◆ Prompt A
Print the article on IELTS example quality in full, word for word.

* begin Text excerpt *

IELTS Writing Task 2: Why Repetitive Examples Kill Your Band Score

Here's what examiners see dozens of times a day: an essay with solid structure and decent grammar that completely falls apart when it comes to examples. The paragraphs flow. The argument makes sense. But then you hit the evidence section, and you've basically said the same thing three times with different wording. Or your examples are so generic they could work for literally any prompt.

This is where most students lose points. You can't break past Band 6.5 without varied, specific examples. Band 7 requires examples that show you're actually thinking, not just filling space. Band 8? Your examples need to demonstrate genuine insight and the ability to see nuance.

Here's the blunt truth: the gap between Band 6 and Band 7 in Task Response usually comes down to example quality and variety, not how strong your argument is on paper. When you use a free IELTS writing checker, the first thing it flags isn't grammar. It's repetitive examples.

What the Band Descriptors Actually Tell You About Example Quality

Pull up the official IELTS band descriptors and look closely. Band 6 says: "Presents relevant main ideas but some are not well developed." Band 7 says: "Ideas are clearly presented, relevant, and well-developed."

See the shift? "Well-developed" doesn't mean longer. It means specific, varied, and credible.

At Band 8, examiners expect "fully developed ideas with relevant, specific examples." That word "specific" carries real weight. Not general. Not recycled. Specific.

Quick tip: Before you submit anything, compare your essay directly against Band 6, 7, and 8 examples from the official Cambridge IELTS guides. You'll spot the exact moment examples shift from vague to specific.

Weak vs. Strong Examples: Real Comparisons That Show the Difference

Let's use an actual IELTS prompt to make this concrete.

* end Text excerpt *

◆ Prompt B
From the records, output only the lines that start at the one containing "Open the top" and end at the one containing "click(x=530, y=70)", including both of those lines, reproduced exactly.

* begin Provided records *

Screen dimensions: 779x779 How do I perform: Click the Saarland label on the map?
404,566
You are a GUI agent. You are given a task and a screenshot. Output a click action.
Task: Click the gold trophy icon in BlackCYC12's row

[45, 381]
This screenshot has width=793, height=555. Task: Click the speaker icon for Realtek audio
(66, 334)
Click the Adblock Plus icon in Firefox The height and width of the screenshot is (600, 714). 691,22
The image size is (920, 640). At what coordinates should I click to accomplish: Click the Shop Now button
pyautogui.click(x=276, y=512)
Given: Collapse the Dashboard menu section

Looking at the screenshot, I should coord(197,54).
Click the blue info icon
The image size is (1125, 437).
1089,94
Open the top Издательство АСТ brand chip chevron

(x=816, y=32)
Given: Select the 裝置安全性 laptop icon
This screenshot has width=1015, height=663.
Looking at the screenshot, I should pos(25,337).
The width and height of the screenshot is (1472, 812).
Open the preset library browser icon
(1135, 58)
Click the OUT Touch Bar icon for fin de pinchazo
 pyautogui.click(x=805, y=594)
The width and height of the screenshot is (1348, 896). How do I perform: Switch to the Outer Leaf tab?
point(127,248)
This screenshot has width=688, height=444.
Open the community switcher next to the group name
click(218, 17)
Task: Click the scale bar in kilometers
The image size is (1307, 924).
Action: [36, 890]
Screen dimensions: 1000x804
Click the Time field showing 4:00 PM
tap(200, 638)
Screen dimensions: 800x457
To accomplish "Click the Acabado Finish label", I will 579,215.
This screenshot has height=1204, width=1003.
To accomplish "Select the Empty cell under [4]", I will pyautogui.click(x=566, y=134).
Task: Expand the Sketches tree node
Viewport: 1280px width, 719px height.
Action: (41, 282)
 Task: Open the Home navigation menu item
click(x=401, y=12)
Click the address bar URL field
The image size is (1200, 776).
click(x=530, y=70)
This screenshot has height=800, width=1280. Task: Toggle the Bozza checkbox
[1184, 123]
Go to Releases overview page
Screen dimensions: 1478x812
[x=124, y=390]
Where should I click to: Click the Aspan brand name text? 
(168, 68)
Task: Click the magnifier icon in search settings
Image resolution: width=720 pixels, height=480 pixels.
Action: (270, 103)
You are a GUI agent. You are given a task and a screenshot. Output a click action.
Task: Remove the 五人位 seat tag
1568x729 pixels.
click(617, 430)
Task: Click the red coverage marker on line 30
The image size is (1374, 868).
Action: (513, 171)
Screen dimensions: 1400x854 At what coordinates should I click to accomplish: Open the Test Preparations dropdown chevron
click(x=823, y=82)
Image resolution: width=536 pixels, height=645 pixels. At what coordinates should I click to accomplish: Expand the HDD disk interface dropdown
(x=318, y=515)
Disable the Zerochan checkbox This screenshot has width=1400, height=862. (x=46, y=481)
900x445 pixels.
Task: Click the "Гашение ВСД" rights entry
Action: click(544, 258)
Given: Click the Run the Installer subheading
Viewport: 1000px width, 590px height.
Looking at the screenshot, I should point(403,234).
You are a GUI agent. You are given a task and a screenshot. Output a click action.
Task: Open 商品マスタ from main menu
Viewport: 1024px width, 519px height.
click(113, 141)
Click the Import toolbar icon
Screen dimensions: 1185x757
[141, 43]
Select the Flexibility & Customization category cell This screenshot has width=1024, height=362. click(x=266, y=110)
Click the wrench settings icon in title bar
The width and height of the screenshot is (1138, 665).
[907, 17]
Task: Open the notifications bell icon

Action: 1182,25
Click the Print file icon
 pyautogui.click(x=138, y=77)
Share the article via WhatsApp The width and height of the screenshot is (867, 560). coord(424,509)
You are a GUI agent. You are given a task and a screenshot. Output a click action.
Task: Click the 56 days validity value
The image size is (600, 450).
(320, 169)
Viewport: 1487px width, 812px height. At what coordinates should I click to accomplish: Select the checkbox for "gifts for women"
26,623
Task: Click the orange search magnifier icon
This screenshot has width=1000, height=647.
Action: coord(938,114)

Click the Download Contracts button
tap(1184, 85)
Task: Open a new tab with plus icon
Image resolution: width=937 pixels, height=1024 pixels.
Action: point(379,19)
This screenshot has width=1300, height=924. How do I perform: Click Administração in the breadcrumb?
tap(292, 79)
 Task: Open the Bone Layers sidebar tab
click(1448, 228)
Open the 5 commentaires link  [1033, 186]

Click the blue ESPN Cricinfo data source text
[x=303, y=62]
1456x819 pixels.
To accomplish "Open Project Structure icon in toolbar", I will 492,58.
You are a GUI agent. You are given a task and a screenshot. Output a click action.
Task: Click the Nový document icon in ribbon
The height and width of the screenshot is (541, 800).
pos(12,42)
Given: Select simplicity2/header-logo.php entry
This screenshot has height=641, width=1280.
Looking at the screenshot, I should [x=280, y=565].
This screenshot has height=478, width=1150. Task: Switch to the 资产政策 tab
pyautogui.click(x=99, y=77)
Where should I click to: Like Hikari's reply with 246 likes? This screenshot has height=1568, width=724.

* end Provided records *

◆ Final result A
IELTS Writing Task 2: Why Repetitive Examples Kill Your Band Score

Here's what examiners see dozens of times a day: an essay with solid structure and decent grammar that completely falls apart when it comes to examples. The paragraphs flow. The argument makes sense. But then you hit the evidence section, and you've basically said the same thing three times with different wording. Or your examples are so generic they could work for literally any prompt.

This is where most students lose points. You can't break past Band 6.5 without varied, specific examples. Band 7 requires examples that show you're actually thinking, not just filling space. Band 8? Your examples need to demonstrate genuine insight and the ability to see nuance.

Here's the blunt truth: the gap between Band 6 and Band 7 in Task Response usually comes down to example quality and variety, not how strong your argument is on paper. When you use a free IELTS writing checker, the first thing it flags isn't grammar. It's repetitive examples.

What the Band Descriptors Actually Tell You About Example Quality

Pull up the official IELTS band descriptors and look closely. Band 6 says: "Presents relevant main ideas but some are not well developed." Band 7 says: "Ideas are clearly presented, relevant, and well-developed."

See the shift? "Well-developed" doesn't mean longer. It means specific, varied, and credible.

At Band 8, examiners expect "fully developed ideas with relevant, specific examples." That word "specific" carries real weight. Not general. Not recycled. Specific.

Quick tip: Before you submit anything, compare your essay directly against Band 6, 7, and 8 examples from the official Cambridge IELTS guides. You'll spot the exact moment examples shift from vague to specific.

Weak vs. Strong Examples: Real Comparisons That Show the Difference

Let's use an actual IELTS prompt to make this concrete.

◆ Final result B
Open the top Издательство АСТ brand chip chevron

(x=816, y=32)
Given: Select the 裝置安全性 laptop icon
This screenshot has width=1015, height=663.
Looking at the screenshot, I should pos(25,337).
The width and height of the screenshot is (1472, 812).
Open the preset library browser icon
(1135, 58)
Click the OUT Touch Bar icon for fin de pinchazo
 pyautogui.click(x=805, y=594)
The width and height of the screenshot is (1348, 896). How do I perform: Switch to the Outer Leaf tab?
point(127,248)
This screenshot has width=688, height=444.
Open the community switcher next to the group name
click(218, 17)
Task: Click the scale bar in kilometers
The image size is (1307, 924).
Action: [36, 890]
Screen dimensions: 1000x804
Click the Time field showing 4:00 PM
tap(200, 638)
Screen dimensions: 800x457
To accomplish "Click the Acabado Finish label", I will 579,215.
This screenshot has height=1204, width=1003.
To accomplish "Select the Empty cell under [4]", I will pyautogui.click(x=566, y=134).
Task: Expand the Sketches tree node
Viewport: 1280px width, 719px height.
Action: (41, 282)
 Task: Open the Home navigation menu item
click(x=401, y=12)
Click the address bar URL field
The image size is (1200, 776).
click(x=530, y=70)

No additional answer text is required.